The price of Bitcoin has fallen to $89,420, marking a sharp correction that wiped out gains for 2025 and triggered extreme fear signals in the market. Starting the new week with aggressive sell-offs, Bitcoin slipped below $90,000, negatively impacting investor psychology.
About six weeks ago, Bitcoin set a record high of $126,250, but it has since entered a strong retracement phase. Over the weekend, Bitcoin failed to reclaim the $93,700 support level and fell below the 200-day moving average. Additionally, the 'death cross' signal formed by the intersection of the 50-day and 200-day trend lines has increased selling pressure, deepening investor concerns.
This technical outlook is noteworthy as it could lead to sharper corrections, especially during periods of weak liquidity. It is important to note that more than $25 billion had flowed into US spot Bitcoin ETFs in the first half of the year; however, this inflow has nearly come to a halt over the past two weeks. Analysts cite concerns that the Trump administration's tariff policy could create a new wave of inflation and that the Federal Reserve (Fed) may delay anticipated interest rate cuts, causing investor risk appetite to diminish.
The slowdown in institutional buying has further weakened the current cryptocurrency market outlook. The Extreme Fear Index in the crypto market has dropped to 11, registering the lowest level since the bear market of 2022. Social media data also indicate that Bitcoin’s social dominance is rapidly increasing; this usually occurs during times when investors tend to shift away from altcoins toward Bitcoin.

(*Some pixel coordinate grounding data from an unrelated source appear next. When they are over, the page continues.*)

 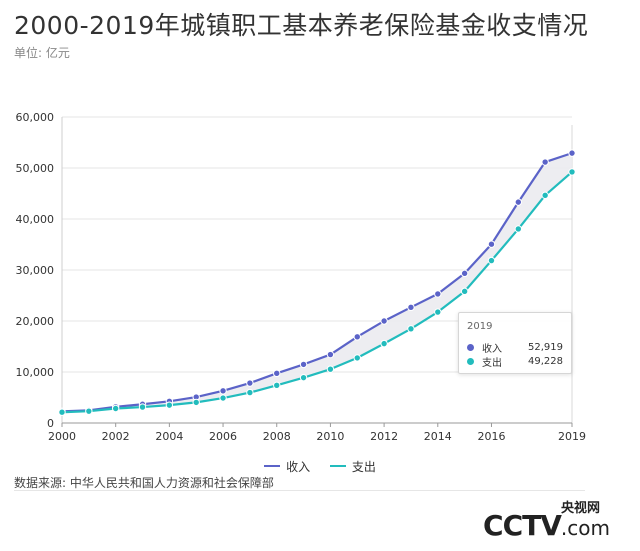 What do you see at coordinates (580, 508) in the screenshot?
I see `logo-top-text: 央视网` at bounding box center [580, 508].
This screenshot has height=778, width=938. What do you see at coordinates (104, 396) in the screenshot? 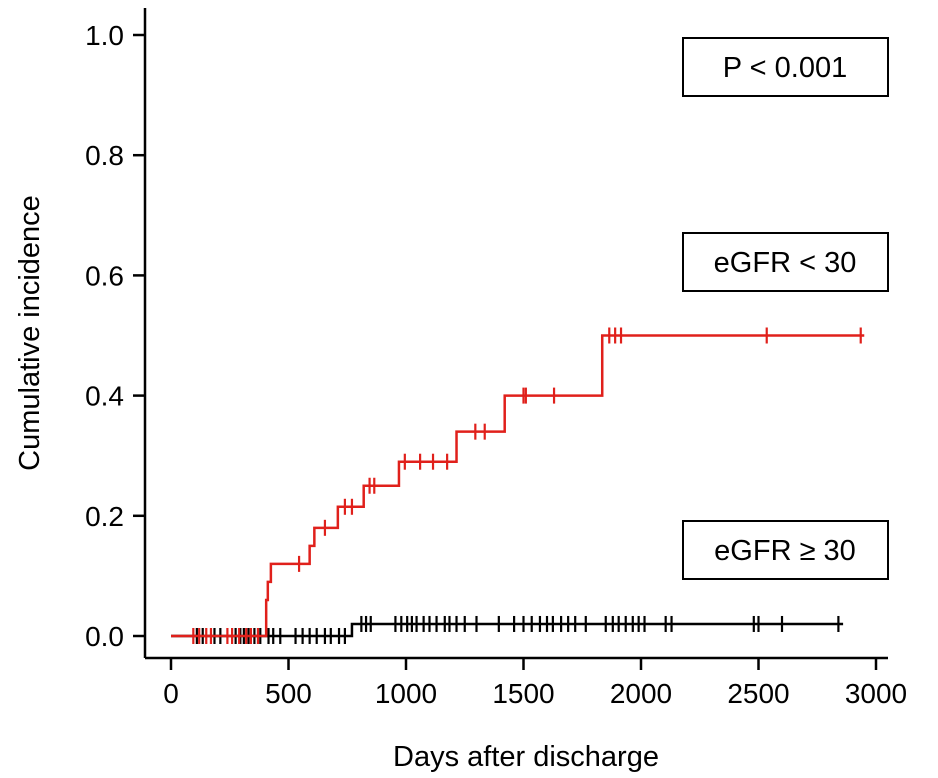
I see `y-tick-label: 0.4` at bounding box center [104, 396].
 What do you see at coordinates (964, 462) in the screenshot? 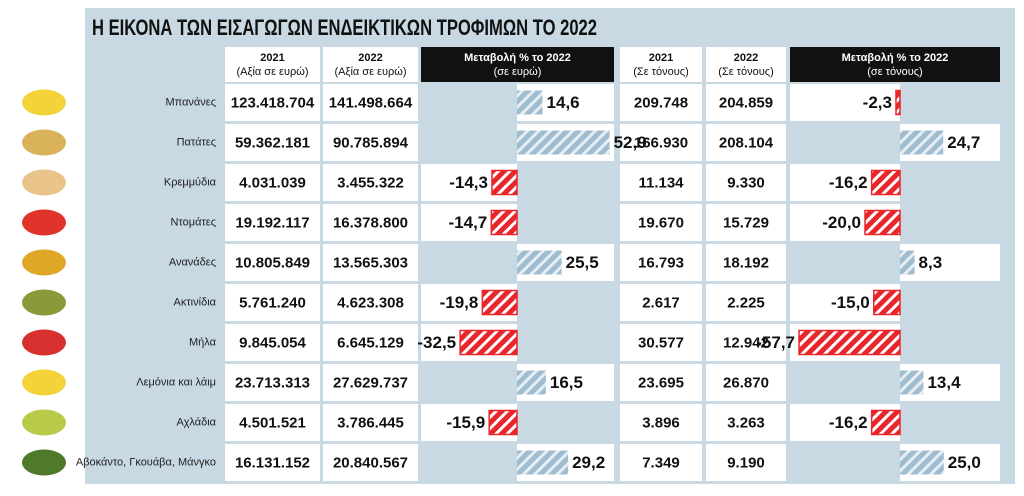
I see `change-label: 25,0` at bounding box center [964, 462].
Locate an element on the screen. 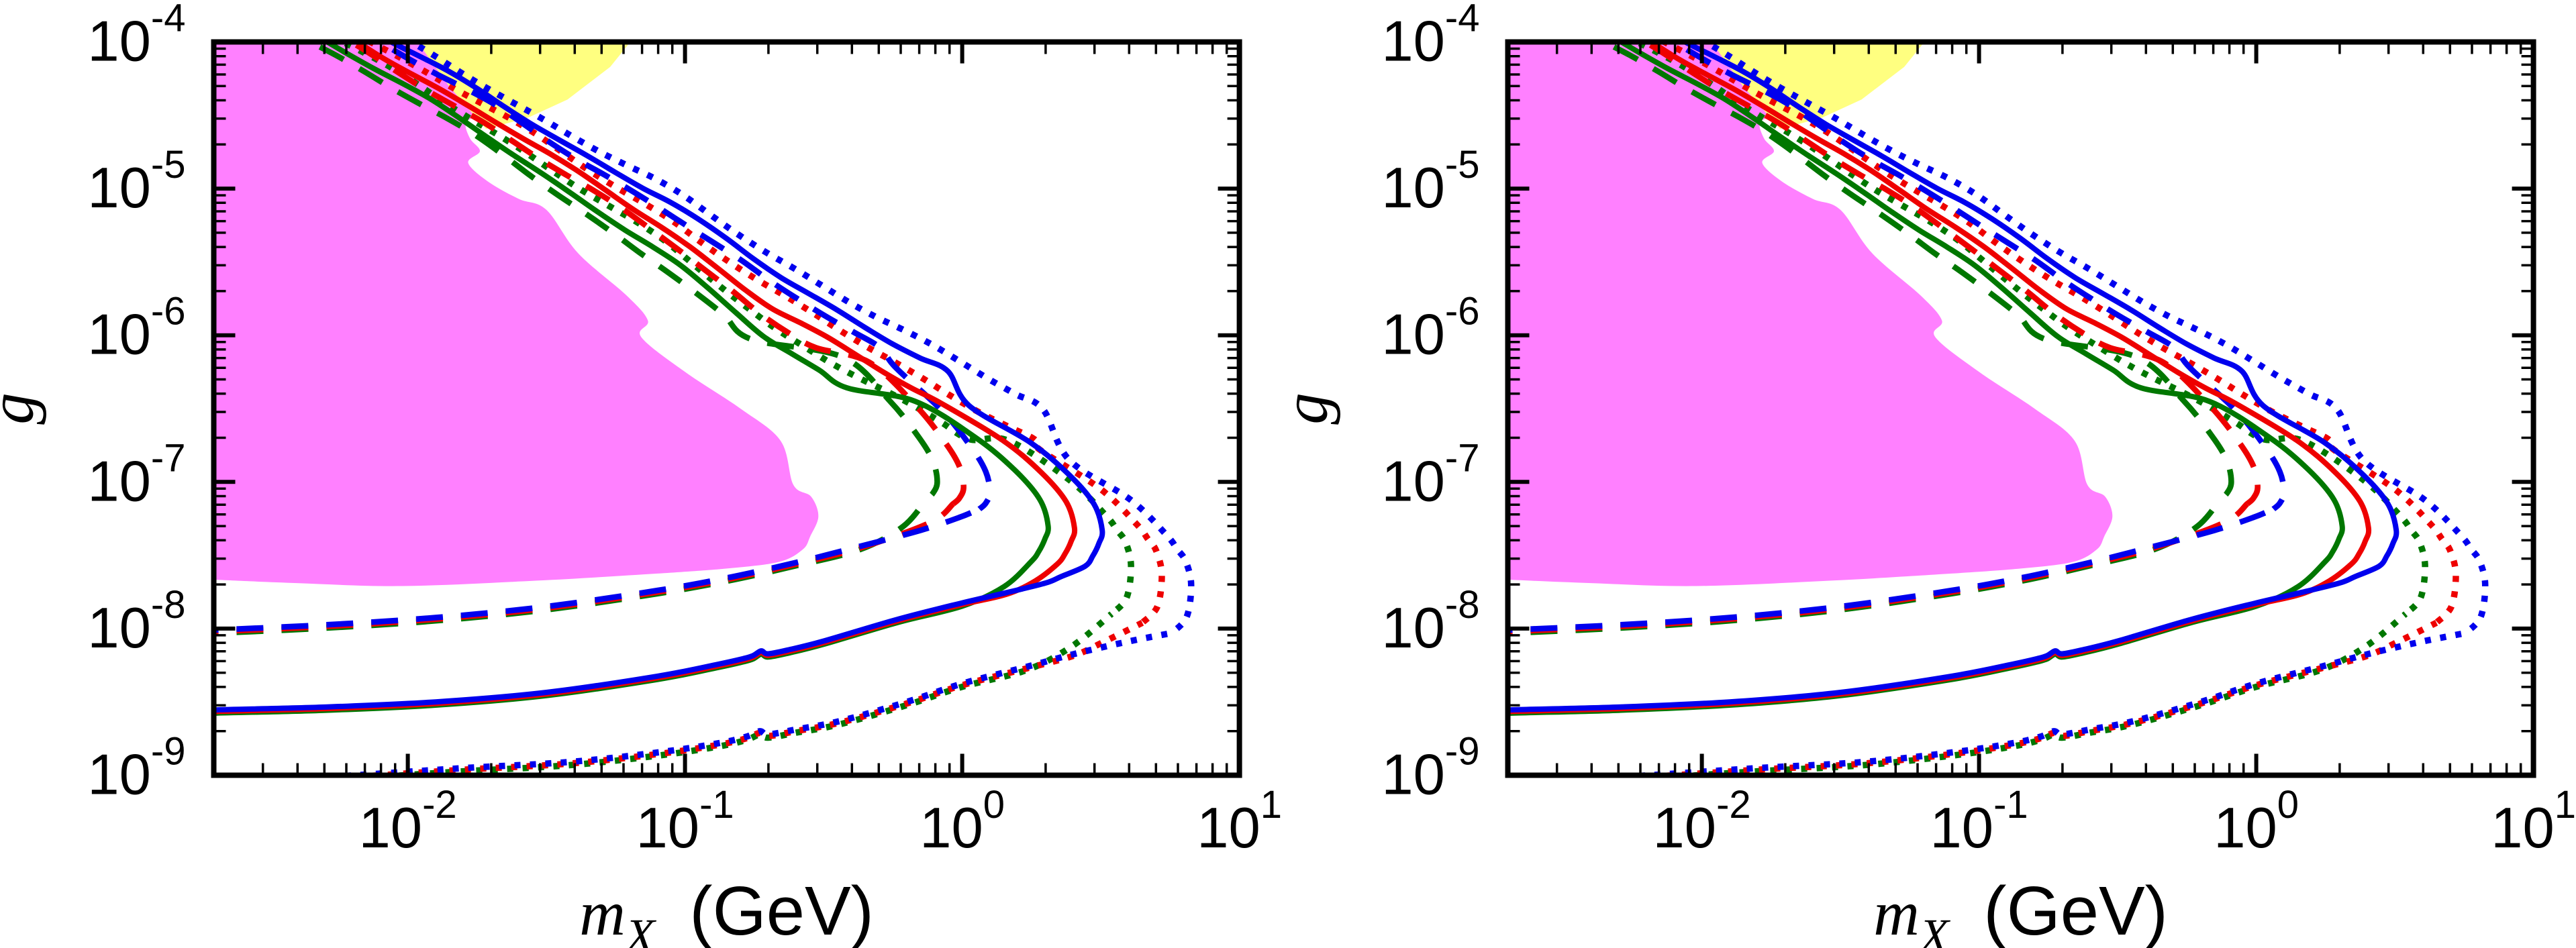 This screenshot has height=948, width=2576. svg-text: 10⁰ is located at coordinates (962, 821).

Analysts emphasize that if the $93,000 level cannot be reclaimed in the short term, a liquidity gap may open towards the $86,000 to $88,000 range. However, it is also known that such sharp sentiment shifts often trigger short-lived relief rallies. There is potential for a similar recovery if ETF outflows cease and macro data soften.
On the other hand, 50T Holdings founder Dan Tapiero considers the short-term volatility as noise while stating that the long-term outlook remains strong. Tapiero mentioned that demands from some investors for stablecoins and tokenized assets would return, asserting that Bitcoin's fundamental dynamics have not been disrupted.